• _PROVIDED MATERIAL_
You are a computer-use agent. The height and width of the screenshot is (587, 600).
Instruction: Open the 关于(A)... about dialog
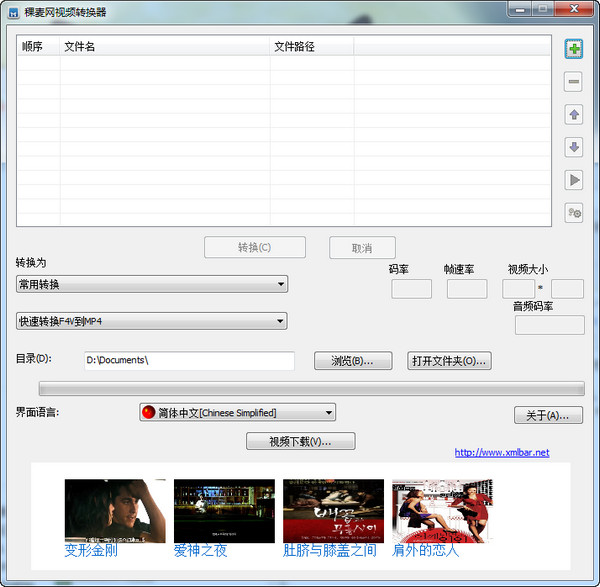point(548,415)
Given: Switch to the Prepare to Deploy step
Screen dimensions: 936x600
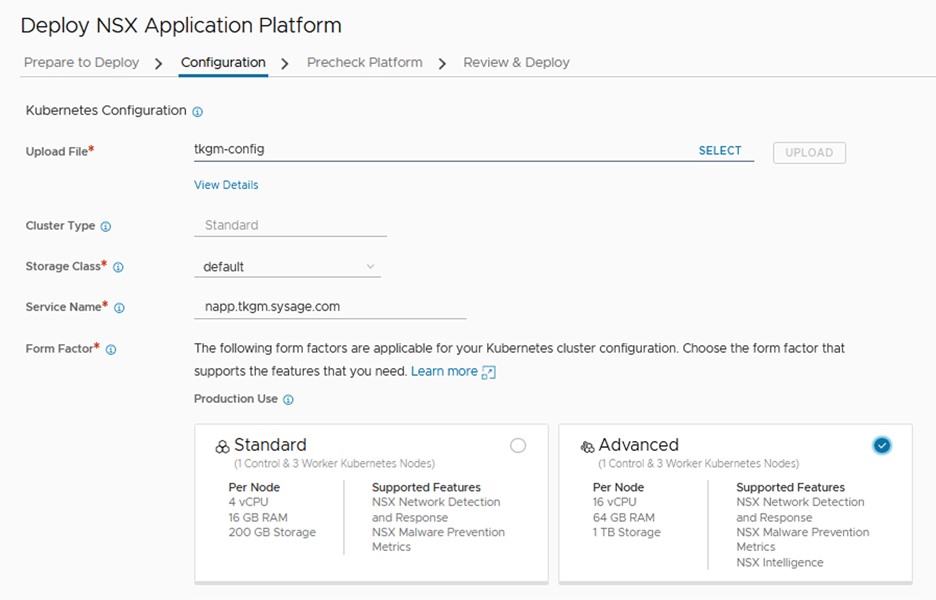Looking at the screenshot, I should pos(81,62).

• _EXERCISE OBJECTIVE_
Copy the data word for word and omit every picture.

• _TASK OUTPUT_
You are a computer-use agent. The height and width of the screenshot is (587, 600).
Instruction: Open the 关于(A)... about dialog
point(548,415)
Given: Switch to the Prepare to Deploy step
Screen dimensions: 936x600
Looking at the screenshot, I should pos(81,62).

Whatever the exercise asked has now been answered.